Chwilę spacerujemy po centrum, zachodzimy na obiad do wegetariańskiej sieciówki serwującej smaczne posiłki, po czym wracamy do hostalu po plecaki. Na dworcu wskakujemy w autobus do Montanity - ekwadorskiego raju surferowego. Najpierw jednak musimy dotrzeć do Guayaquil - największego miasta Ekwadoru i tam przesiąść się w inny autobus. Kiedy zjeżdżamy górskimi serpentynami, z okien autobusu rozpościera się fantastyczny widok na dolinę zasłaną chmurami. 

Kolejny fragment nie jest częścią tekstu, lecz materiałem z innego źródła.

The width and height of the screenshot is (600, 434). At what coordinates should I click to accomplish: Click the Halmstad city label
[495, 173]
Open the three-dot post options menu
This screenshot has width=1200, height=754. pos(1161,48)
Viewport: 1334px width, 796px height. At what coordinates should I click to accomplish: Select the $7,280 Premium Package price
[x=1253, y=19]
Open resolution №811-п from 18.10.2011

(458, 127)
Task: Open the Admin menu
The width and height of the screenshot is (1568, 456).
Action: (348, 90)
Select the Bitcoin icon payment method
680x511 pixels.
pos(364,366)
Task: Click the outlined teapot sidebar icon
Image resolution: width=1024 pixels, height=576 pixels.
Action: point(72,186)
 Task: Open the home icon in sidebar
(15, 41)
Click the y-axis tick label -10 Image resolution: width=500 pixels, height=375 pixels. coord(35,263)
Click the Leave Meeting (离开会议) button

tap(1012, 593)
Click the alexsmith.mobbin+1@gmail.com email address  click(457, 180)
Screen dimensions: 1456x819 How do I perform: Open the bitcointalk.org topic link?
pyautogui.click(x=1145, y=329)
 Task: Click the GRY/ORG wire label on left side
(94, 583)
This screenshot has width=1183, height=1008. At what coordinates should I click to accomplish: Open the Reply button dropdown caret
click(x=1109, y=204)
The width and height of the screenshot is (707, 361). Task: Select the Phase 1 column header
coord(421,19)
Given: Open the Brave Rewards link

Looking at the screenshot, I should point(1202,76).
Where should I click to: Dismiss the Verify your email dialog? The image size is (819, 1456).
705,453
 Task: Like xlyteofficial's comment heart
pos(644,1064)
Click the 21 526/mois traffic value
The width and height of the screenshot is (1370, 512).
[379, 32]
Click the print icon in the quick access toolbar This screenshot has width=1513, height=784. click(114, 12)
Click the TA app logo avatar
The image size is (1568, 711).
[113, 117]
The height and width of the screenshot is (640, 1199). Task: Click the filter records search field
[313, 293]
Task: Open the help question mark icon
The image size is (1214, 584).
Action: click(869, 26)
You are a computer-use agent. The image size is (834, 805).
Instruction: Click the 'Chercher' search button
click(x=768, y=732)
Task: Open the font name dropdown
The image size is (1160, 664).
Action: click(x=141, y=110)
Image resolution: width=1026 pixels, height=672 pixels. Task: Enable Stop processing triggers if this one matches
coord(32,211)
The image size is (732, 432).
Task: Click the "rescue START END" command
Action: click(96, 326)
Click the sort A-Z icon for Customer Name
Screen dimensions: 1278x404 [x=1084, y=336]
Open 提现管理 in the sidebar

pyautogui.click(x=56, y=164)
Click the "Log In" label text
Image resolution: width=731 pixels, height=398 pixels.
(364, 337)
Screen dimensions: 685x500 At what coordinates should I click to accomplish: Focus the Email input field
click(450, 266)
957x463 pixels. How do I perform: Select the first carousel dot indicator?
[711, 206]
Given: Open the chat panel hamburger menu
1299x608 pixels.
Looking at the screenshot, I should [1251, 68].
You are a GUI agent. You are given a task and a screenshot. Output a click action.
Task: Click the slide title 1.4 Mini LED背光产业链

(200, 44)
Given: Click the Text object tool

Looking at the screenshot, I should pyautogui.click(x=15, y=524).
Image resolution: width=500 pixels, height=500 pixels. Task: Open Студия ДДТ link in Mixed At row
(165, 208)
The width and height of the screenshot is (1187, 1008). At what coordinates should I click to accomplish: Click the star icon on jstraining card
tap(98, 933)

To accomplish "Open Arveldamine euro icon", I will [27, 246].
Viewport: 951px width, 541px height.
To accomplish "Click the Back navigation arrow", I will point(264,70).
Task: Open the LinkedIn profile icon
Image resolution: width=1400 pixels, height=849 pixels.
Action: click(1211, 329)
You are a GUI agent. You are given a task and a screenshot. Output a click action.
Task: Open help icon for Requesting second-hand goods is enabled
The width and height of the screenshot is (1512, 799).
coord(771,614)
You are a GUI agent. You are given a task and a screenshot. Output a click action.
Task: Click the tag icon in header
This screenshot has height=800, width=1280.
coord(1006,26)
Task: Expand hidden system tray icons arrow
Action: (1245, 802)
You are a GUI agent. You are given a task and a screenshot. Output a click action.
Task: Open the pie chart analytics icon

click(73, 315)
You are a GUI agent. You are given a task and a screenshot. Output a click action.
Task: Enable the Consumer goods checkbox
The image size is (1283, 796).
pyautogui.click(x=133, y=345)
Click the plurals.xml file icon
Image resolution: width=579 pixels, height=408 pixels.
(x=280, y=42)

Podróż zajmuje 4 h. Kiedy docieramy na dworzec, naszym oczom ukazuje się terminal niczym na lotnisku. Dziesiątki ponumerowanych okienek z nazwą destynacji (z Guayaqil można się chyba dostać do każdego miejsca w kraju), sklepy, restauracje, darmowe toalety - infrastruktura pierwsza klasa. O tej godzinie nie ma już bezpośrednich autobusów do Montanity, ale możemy pojechać z przesiadką w Santa Elena, a stamtąd już tylko godzina drogi. Tak też czynimy. Po 2 h docieramy do Santa Elena, gdzie po pół godzinie mamy ostatni już autobus do naszego celu. W powietrzu da się już odczuć wilgotność, mimo godziny 22:00 jest ciepło i duszno. Lubimy te klimaty. W autobusie do Montanity zaskakuje nas ogromny telewizor z samego przodu - leci akurat "Let's be cops", więc cały autobus podśmiechuje się oglądając amerykańską komedię. Raf znowu się coś źle czuje, więc kiedy wychodzimy z autobusu w Montanicie, bierzemy pierwszy lepszy hostel. Samo miejsce nie jest złe, ale norka zdecydowanie trafia do rankingu najgorszych pokoi. Na szczęście szybko zasypiamy. Rano stąd spadamy.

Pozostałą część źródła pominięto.